Rap local : Taktika, prise de conscience
Musique

Rap local : Taktika, prise de conscience

Chaque semaine, cette chronique met en lumière l’oeuvre des rappeurs et des producteurs québécois les plus intéressants du moment. Au programme : entrevue, bons coups de la semaine et aperçu des prochains spectacles à voir.

Entrevue //

Tout juste sorti d’une longue série de spectacles visant à célébrer son 20e anniversaire de carrière, le duo Taktika propose Tant que j’respire, un sixième album de matériel original et un septième en carrière. Entrevue avec T-Mo.

Encore plus que sur Résilient, on sent dans Tant que j’respire une urgence de dire, de dénoncer, de pointer du doigt les maux de la société. Considérez-vous cet album comme votre plus engagé?

Ouais, mais d’une manière plus positive que sur Résilient.
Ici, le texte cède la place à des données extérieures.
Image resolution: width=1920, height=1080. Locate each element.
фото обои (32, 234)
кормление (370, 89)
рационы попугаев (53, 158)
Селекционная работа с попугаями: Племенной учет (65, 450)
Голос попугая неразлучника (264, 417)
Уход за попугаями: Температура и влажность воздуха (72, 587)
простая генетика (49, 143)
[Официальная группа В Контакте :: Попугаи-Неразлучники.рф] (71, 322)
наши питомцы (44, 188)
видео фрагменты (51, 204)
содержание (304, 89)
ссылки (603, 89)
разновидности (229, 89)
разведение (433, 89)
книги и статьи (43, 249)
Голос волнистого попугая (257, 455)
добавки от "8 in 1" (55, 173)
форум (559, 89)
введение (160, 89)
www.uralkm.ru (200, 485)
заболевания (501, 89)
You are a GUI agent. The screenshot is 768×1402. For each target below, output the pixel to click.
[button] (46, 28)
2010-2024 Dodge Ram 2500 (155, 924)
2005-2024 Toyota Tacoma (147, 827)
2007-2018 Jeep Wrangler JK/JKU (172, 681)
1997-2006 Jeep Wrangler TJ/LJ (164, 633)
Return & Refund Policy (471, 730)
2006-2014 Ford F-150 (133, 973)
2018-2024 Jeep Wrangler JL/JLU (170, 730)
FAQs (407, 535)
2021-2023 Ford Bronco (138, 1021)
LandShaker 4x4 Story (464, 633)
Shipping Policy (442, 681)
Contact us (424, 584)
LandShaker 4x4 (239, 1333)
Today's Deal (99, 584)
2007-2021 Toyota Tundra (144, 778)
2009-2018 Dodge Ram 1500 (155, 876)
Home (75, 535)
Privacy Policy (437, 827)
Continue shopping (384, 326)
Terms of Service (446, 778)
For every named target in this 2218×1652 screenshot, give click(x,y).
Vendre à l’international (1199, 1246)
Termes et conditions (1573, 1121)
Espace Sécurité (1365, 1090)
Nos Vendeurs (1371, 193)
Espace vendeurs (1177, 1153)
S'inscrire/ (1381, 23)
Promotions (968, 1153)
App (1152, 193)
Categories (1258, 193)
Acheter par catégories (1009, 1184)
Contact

La résilience, c’était l’idée de raconter les points négatifs pour finalement voir les points positifs, tandis que là, Tant que j’respire, c’est de se poser la question sur pourquoi on continue de se battre. Je le vois de manière plus lumineuse dans ce qu’on aborde, que ce soit l’amitié, la famille, la justice ou la conscience sociale. Tout ça part du fait qu’on approche de la fin de la trentaine et qu’on se demande l’héritage qu’on va laisser à la game. Après sept albums, on en a dit des choses et, contre toutes attentes, on est encore là et on réussit à tirer notre épingle du jeu.

En ouverture, sur Il ne restera que des cendres, vous évoquez «le chant des guerriers, des laissés-pour-compte». Quel message cherchez-vous à leur transmettre?

Quand on regarde ce qui a fait le succès de Taktika à travers le temps, on voit que c’est notre capacité à raconter des choses dont les autres rappeurs parlent pas, que ce soit de maladie, de toxicomanie ou de prévention du suicide. De ce fait, les gens nous voient pas seulement comme des artistes, mais parfois aussi comme des modèles, des confidents. Beaucoup viennent nous voir backstage pour nous raconter leur vie, nous dire qu’on les a aidés à traverser une mauvaise passe. Même que, dernièrement, il y en a un à La Baie qui est venu nous voir  pour nous dire qu’il avait perdu sa femme et ses enfants, et qu’il était tombé dans la dope. Il venait nous demander des conseils pour s’en sortir… Le chant des guerriers, c’est ça. C’est cette idée de pas abandonner, de se battre et de continuer. Et les laissés-pour-compte, c’est ceux qui souffrent en silence, souvent isolés des autres. Je pense que le fait que ces gens-là se tournent vers nous pour trouver des solutions, ça en dit long sur notre société. Ça veut dire que l’aide n’est pas facile à  aller chercher. Et, à notre avis, ce message de conscientisation là est trop important pour qu’on arrête de le brandir.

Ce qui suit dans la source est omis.